Al di là dei politici, del colore dei Governi, dei tempi buoni e cattivi, la storia economica dell’Italia degli ultimi anni è quella di uno spostamento verso la periferia – sempre più fuori dal gruppo di chi traina il carro.
Secondo gli ultimi dati sul Pil pro capite degli europei, aggiornati da Eurostat al 2016, l’insieme di regioni italiane con un reddito sopra la media dell’unione si rimpicciolisce da anni. Anche regioni più prosperose come la Lombardia in sé non stanno poi male, ma faticano a tenere il ritmo del resto d’Europa diventando sempre meno centrali.
Una piccola nota positiva nel 2016, ci dicono gli ultimi numeri, è che almeno il calo relativo rispetto alla media europea si è interrotto; e anzi c’è stata una piccolissima inversione di tendenza, per quanto al limite del rumore statistico. Resta però che la crescita italiana continua ad essere fra le più lente, e senza un deciso cambio di rotta non esiste motivo per pensare a un cambio di verso.
Tornando indietro al 2000, gli abitanti di regioni del centro-nord disponevano – chi più, chi meno – di un reddito pro capite superiore alla media europea. Oggi molte di esse sono finite sotto la linea, e anche aree tradizionalmente sicure come Piemonte, Toscana o Friuli-Venezia Giulia ci si stanno avvicinando molto.
Questo è dovuto alla combinazione di due fattori: noi cresciamo poco – quando non torniamo proprio indietro per la crisi –, e gli altri crescono in fretta. Tracciando la media europea come segno di demarcazione in una mappa, troviamo il sud con un arancione che scurisce sempre di più in direzione di redditi bassi come quelli dell’est Europa, e il centro-nord che dal blu vivace passa a un colore sempre più pallido.
Qualcosa di simile è successo anche in Francia, dove oggi diverse regioni hanno un reddito inferiore alla media europea. Questo risultato però va messo nel giusto contesto: nell’area di Parigi dove invece il PIL pro capite è parecchio sopra questo punto vive comunque quasi il 20% dei francesi.
Che il baricentro dell’Europa si sposti in un certo senso è normale: dopo tutto crescere è più facile per i paesi poveri che per quelli ricchi. Non è detto però che debba sempre andare così. Per esempio molte regioni tedesche sono rimaste grosso modo stabili, in questo senso, e quelle dell’ex Germania est hanno recuperato almeno in parte il divario che si era creato dopo decenni di comunismo.

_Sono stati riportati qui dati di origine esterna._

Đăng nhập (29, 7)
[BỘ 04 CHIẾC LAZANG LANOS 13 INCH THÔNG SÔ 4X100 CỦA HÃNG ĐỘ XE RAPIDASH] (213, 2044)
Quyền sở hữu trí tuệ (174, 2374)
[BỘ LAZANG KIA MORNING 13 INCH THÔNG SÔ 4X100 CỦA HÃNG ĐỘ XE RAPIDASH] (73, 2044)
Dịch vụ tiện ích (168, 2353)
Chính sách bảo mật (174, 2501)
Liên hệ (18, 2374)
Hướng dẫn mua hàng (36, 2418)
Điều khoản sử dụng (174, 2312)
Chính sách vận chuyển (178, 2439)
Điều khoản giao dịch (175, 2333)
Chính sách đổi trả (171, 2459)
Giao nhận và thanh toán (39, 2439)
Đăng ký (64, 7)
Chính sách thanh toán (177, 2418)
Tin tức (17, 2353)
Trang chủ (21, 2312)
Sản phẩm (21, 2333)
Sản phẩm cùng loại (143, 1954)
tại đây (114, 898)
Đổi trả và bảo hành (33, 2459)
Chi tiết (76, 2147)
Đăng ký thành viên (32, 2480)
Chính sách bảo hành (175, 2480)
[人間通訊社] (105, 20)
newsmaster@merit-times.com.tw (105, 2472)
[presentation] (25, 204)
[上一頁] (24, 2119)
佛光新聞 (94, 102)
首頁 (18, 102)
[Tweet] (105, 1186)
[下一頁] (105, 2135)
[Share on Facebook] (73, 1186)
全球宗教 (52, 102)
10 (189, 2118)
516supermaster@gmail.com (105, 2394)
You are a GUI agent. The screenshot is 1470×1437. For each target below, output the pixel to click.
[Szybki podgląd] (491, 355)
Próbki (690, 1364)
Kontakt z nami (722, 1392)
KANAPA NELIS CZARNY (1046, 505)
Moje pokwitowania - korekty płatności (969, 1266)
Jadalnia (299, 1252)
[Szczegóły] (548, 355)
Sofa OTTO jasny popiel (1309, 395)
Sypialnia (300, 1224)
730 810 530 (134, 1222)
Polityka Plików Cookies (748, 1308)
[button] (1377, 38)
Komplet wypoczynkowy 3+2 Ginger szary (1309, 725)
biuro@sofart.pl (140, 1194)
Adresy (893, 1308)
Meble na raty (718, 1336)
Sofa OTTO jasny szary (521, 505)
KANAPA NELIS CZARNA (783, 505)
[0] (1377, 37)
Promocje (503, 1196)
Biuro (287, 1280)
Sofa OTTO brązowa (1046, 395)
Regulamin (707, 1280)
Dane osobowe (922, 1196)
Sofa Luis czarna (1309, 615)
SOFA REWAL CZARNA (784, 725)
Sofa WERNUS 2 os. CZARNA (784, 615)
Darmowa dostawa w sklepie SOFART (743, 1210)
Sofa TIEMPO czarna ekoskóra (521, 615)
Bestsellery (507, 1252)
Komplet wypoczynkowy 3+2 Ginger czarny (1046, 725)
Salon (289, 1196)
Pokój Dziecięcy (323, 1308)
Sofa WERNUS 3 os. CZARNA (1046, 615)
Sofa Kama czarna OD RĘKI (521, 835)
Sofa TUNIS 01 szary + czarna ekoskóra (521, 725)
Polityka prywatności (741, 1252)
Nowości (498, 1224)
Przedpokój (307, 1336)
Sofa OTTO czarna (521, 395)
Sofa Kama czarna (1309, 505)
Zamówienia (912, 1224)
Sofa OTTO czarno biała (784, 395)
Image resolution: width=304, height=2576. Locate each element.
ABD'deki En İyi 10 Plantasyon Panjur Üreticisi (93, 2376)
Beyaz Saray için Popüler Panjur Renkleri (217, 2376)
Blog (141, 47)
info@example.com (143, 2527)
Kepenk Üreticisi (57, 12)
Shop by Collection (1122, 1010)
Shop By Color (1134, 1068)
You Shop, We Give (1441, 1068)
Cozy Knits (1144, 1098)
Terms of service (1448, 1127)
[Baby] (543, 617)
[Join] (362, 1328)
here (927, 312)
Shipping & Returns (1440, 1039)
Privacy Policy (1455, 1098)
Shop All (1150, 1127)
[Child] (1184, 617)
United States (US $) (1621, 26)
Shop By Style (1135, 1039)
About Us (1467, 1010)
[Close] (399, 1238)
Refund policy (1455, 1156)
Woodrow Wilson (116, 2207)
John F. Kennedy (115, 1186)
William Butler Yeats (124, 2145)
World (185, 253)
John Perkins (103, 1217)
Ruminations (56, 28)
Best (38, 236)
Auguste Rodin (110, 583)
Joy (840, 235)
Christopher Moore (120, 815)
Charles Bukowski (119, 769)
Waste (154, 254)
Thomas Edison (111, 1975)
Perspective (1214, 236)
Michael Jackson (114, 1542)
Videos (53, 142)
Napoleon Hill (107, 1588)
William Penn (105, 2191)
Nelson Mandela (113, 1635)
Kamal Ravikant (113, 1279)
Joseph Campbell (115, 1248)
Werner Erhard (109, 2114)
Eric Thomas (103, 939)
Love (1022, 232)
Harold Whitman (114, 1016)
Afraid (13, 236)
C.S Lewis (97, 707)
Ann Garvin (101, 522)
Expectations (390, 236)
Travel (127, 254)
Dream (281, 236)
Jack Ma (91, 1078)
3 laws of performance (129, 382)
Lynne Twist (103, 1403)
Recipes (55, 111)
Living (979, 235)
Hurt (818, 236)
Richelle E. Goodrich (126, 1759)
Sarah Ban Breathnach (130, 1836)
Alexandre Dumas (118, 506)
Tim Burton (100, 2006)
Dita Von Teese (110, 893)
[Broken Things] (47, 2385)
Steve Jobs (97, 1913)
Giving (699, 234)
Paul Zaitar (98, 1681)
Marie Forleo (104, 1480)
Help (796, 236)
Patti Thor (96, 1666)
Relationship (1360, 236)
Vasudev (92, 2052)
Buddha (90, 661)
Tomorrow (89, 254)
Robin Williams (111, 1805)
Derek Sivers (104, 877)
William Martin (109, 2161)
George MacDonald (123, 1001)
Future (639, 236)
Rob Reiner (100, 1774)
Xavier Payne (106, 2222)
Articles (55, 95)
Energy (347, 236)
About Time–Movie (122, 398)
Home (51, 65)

Certo a questo ritmo prima di tornare alla pari con l’ovest servirà ancora del tempo, ma almeno la direzione è quella giusta. La differenza con l’Italia emerge proprio osservando regioni di questo gruppo, nel 2000 tutto sommato simili per reddito a quelle del centro-sud italiano. Eppure da allora le prime sono andate in un verso – convergendo con il resto dell’unione – le seconde nell’altro, crescendo pochissimo o tornando proprio indietro dopo la crisi.
L’ultimo fatto da considerare, per farsi un’idea precisa di dove sono arrivate le singole regioni, è la popolazione. Il caso di Parigi è appunto emblematico: certo è una delle pochissime aree francesi con un reddito ancora sopra la media europea, ma poiché lì vivono comunque moltissime persone la situazione del paese transalpino è migliore di quanto può sembrare a una prima occhiata.
Nel caso dell’Italia le regioni povere sono quelle in cui più spesso non c’è particolare crescita della popolazione, e gli abitanti sono tutto sommato stabili da tempo. Questo succede in particolare al sud, dove a contribuire sono l’emigrazione dei giovani e la mancanza di nuovi immigrati – che in genere hanno più figli.
In Lombardia è vero il contrario, e in quindici anni la popolazione è aumentata di circa un milione di persone insieme a un certo calo – sempre rispetto alla media europea – del reddito medio. I cambiamenti forse più impressionanti si sono però verificati al centro, con una regione come l’Umbria che ha visto il tenore di vita relativo dei propri abitanti crollare anche di 25 punti percentuali: un numero che sembra forse un po’ astratto, ma esprime per esempio la stessa differenza di reddito che oggi passa fra la Slovenia occidentale e il Lazio.
Per consentire un confronto più accurato, le statistiche del PIL prodotte da Eurostat includono anche stime dell’evasione fiscale. Un altro elemento da tenere presente però è che i dati sul reddito in percentuale della media europea qui riportati non considerano il diverso costo della vita delle nazioni europee. Poiché esso è minore nelle nazioni più povere, la differenza nel tenore di vita reale fra chi vive in queste ultime e nei paesi più ricchi è senz’altro ancora minore di quanto sembra – almeno rispetto ai soli numeri.